After getting enough rest following the first night I set out to wander and look at all the other instruments. There was some slight awkwardness based on the fact that Kitt Peak is enough of a tourist attraction to draw people during the daytime, and though I was there as an astronomer, it isn’t like I’m carrying some “I’m supposed to be here” card that would make me feel less odd about crossing “Staff Only” signs. I mean, I did do that, but I felt weird about it.
We have a strong involvement in the One Degree Imager (ODI) at the WIYN telescope so I headed over to give it a look. Gravitational lensing studies are all about trying to get accurate, resolved, shapes of galaxies, and seeing is often the most important part of doing that. Seeing is defined as the size of stars in the image—stars are so far away that they should be points of light, but the atmosphere spreads them out, and the larger they are, the worse the image is. The adaptive optics in WIYN’s mirror, and the further corrections made by ODI, (which was only installed in the past year), takes those star images in real time and predicatively corrects the atmospheric distortions. So even though it’s not located on top of a giant windy pedestal, it’s a pretty good tool for resolving galaxy shapes. Even though it isn’t a tourist area, I figured that since I’ve been hearing about it for years and helping to write proposals involving it, I was within my rights to barge in and look around. The operator was kind enough to show me around, and despite the fact that it is a comparable instrument to the behemoth I was working in, the entire building was about the size of a large house. Here’s a picture of the adaptive optics behind the mirror that shape it to improve the focus.
And ODI is this stuff:
Apparently the instrument is so quiet when it’s moving that they actually put a cowbell on it so the operators could be sure that it was actually changing position. It was over where the ODI equipment is located, but so essential that they evidentally built the new instruments around it, so you can’t actually see it anymore. (I assume that it just happens that they were able to put all the new stuff around it, but I prefer the idea that they considered it so indispensable that some planning went into keeping it there). Oddly, almost all the pictures I tried taking of it came out blurry.
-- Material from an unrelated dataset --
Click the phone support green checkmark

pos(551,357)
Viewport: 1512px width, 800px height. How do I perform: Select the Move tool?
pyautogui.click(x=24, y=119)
As you can see WIYN clearly creates some special zone of optical clarity for itself that transfers blurriness to all nearby imaging devices.
One of the most visually striking things up on Kitt Peak is the unusually shaped McMath-Pierce Solar Observatory. In terms of astronomical instruments it’s certainly unique. Like an iceberg or the hostility among players on a high school lacrosse team most of it is hidden below the surface. It sends light from the sun far down a long tunnel burrowed into the mountain, then reflects it back and finally sideways into an underground control room. At the time it was built this was the best way of getting magnified images and detailed spectra from the sun. Here’s a schematic:
Not knowing anyone in this field, I resisted the urge to actually go in and see the science area, but I did check out the little tourist booth where you can see the shaft and mirrors and took a ton of artsy photos of this futuristic dystopian setpiece.
Having done my share of aimless wandering and rested up, the rest of the trip was pretty fun. Unfortunately, the nights when we were able to get data alternated, so the second night we got nothing, the third we got a lot and on the last a storm was approaching so we only got a few hours done. There were points where we just watched the monitor as clouds were passing in front of the guide star, pausing it when it was covered, opening the shutter again when it cleared up, like the world’s most mundane video game.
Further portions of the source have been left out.